-- Begin Supplied passage --

Measure Theory Lesson 16: The Radon–Nikodym Theorem

Introduction

The Jordan Decomposition Theorem answered an important question:

Can every signed measure be decomposed into positive and negative parts?

The answer was yes.

Now we ask a much deeper question:

Suppose we have two measures. Can one measure be described in terms of the other?

For example:

Suppose:

$$\lambda$$

is Lebesgue measure on:

$$\mathbb{R}$$

and define a new measure:

$$\nu(A)=\int_A 3x^2,d\lambda(x)$$

for measurable sets:

$$A$$

Notice that:

$$\nu$$

is completely determined by:

$$\lambda$$

and the function:

$$3x^2$$

The natural question is:

Can every measure be represented this way?

The Radon–Nikodym Theorem gives a precise answer.

It is one of the most important theorems in all of modern mathematics.

Probability theory, Bayesian statistics, stochastic processes, information theory, functional analysis, and noncommutative geometry all depend on it.


Motivation

Suppose:

$$f(x)\ge0$$

is integrable.

Define:

$$\nu(A)=\int_A f,d\mu$$

for every measurable set:

$$A$$

Then:

$$\nu$$

is a measure.

-- End Supplied passage --

Set task: Carry on writing the Radon–Nikodym lesson from its last sentence.

-- Begin Collected material --

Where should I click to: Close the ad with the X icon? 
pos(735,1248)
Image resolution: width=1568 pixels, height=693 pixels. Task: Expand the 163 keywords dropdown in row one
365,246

-- End Collected material --

Response to this task:
We say:

$$f$$

acts as a density that converts:

$$\mu$$

into:

$$\nu$$

The Radon–Nikodym Theorem asks:

Under what conditions does such a density exist?


Absolute Continuity

Before stating the theorem, we need a new concept.

Let:

$$\mu$$

and

$$\nu$$

be measures.

We say:

$$\nu$$

is absolutely continuous with respect to:

$$\mu$$

if:

$$\mu(A)=0 \implies \nu(A)=0$$

for every measurable set:

$$A$$

We write:

$$\nu\ll\mu$$

and read:

ν is absolutely continuous with respect to μ.


Intuition

Absolute continuity means:

ν cannot see anything that μ cannot see.

Whenever:

$$\mu$$

declares a set negligible,

$$\nu$$

must also declare it negligible.


Example

Let:

$$\mu=\lambda$$

be Lebesgue measure.

Define:

$$\nu(A)=\int_A 5,d\lambda$$

Then:

$$\nu(A)=5\lambda(A)$$

If:

$$\lambda(A)=0$$

then:

$$\nu(A)=0$$

Therefore:

$$\nu\ll\lambda$$


A Counterexample

Let:

$$\delta_0$$

be the Dirac measure at:

$$0$$

Then:

$$\delta_0({0})=1$$

but:

$$\lambda({0})=0$$

Therefore:

$$\delta_0\not\ll\lambda$$

The Dirac measure assigns mass to a set that Lebesgue measure considers negligible.

Thus no density with respect to Lebesgue measure can exist.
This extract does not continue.